12.2. Alternatives to PCA#
(Friday)
PCA benefits and draw backs:
Pros:
- Dimensionality Reduction: PCA effectively reduces the number of features, which is beneficial for models that suffer from the curse of dimensionality. 
- Feature Independence: Principal components are orthogonal (uncorrelated), meaning they capture independent information, simplifying the interpretation of the reduced features. 
- Noise Reduction: PCA can help reduce noise by focusing on the components that explain the most significant variance in the data. 
- Visualization: The reduced-dimensional data can be visualized, aiding in understanding the underlying structure and patterns. 
Cons:
- Loss of Interpretability: Interpretability of the original features may be lost in the transformed space, as principal components are linear combinations of the original features. 
- Assumption of Linearity: PCA assumes that the relationships between variables are linear, which may not be true in all cases. 
- Sensitive to Scaling: PCA is sensitive to the scale of the features, so standardization is often required. 
- Outliers Impact Results: Outliers can significantly impact the results of PCA, as it focuses on capturing the maximum variance, which may be influenced by extreme values. 
When to Use:
- High-Dimensional Data: PCA is particularly useful when dealing with datasets with a large number of features to mitigate the curse of dimensionality. 

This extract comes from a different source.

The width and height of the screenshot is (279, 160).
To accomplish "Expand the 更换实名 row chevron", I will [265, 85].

- Collinear Features: When features are highly correlated, PCA can be effective in capturing the shared information and representing it with fewer components. 

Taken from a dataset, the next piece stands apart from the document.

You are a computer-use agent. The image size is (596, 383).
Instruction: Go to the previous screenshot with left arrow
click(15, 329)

- Visualization: PCA is beneficial when visualizing high-dimensional data is challenging. It projects data into a lower-dimensional space that can be easily visualized. 

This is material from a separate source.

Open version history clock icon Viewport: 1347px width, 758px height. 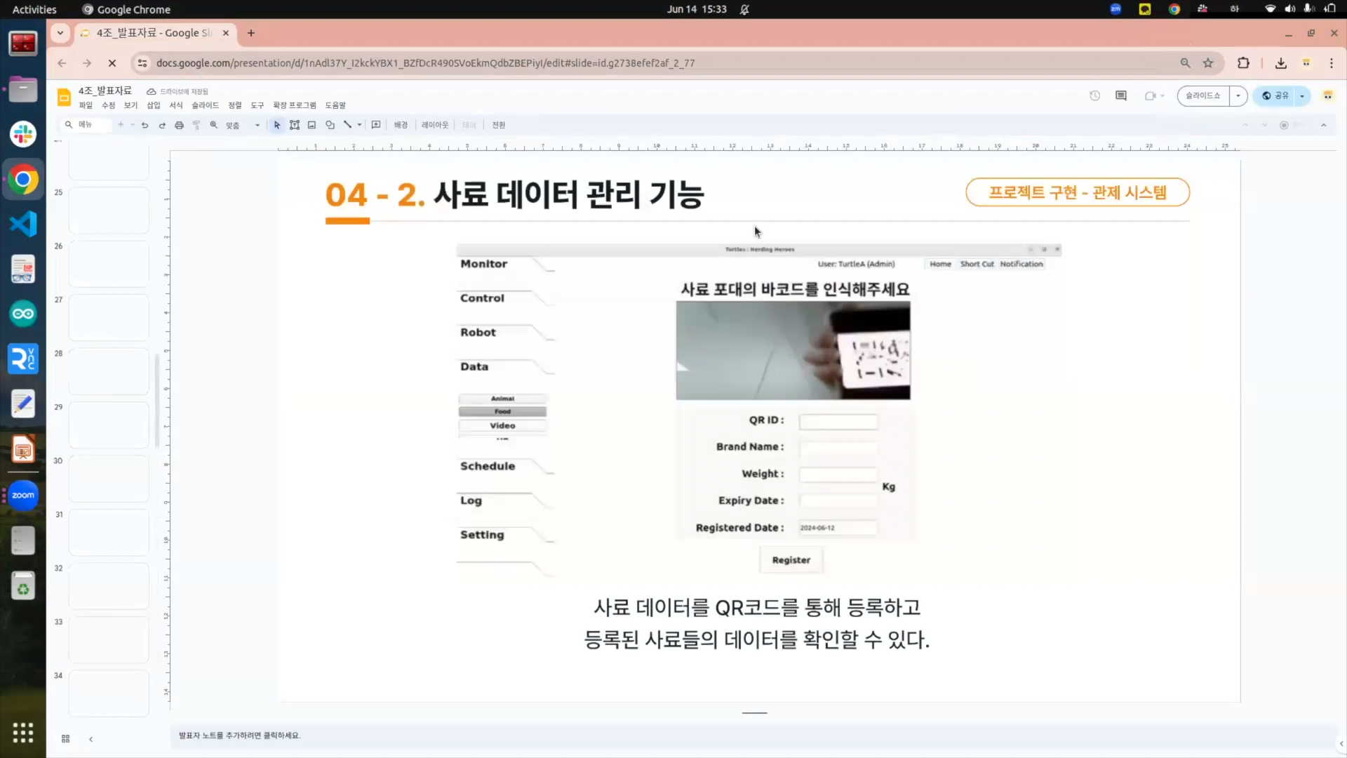(x=1094, y=95)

- Linear Relationships: When the relationships between variables are mostly linear, PCA is a suitable technique. 
- https://elitedatascience.com/dimensionality-reduction-algorithms https://medium.com/nerd-for-tech/dimensionality-reduction-techniques-pca-lca-and-svd-f2a56b097f7c 
- https://medium.com/nerd-for-tech/dimensionality-reduction-techniques-pca-lca-and-svd-f2a56b097f7c 
Note
For science the two main issues of PCA are the lack of propagating uncertainties and the inherent linear assumptions.
12.2.1. Incorporating Uncertainties#
The main issue with PCA in science is that it does not account for uncertainties in the measurements.
- https://iopscience.iop.org/article/10.3847/1538-4357/aaec7e/pdf - SNEMO uses Expectation Maximization Factor Analysis (EMFA) 
 
- https://scikit-learn.org/stable/modules/generated/sklearn.decomposition.FactorAnalysis.html 
12.2.2. Doing nonlinear dimensionality reduction#
Also, PCA is inherently linear. With infinitely many PCA features you can shift a spectral line, or you can do a non-linear dimensionality reduction and represent a spectral line shift by a single parameter.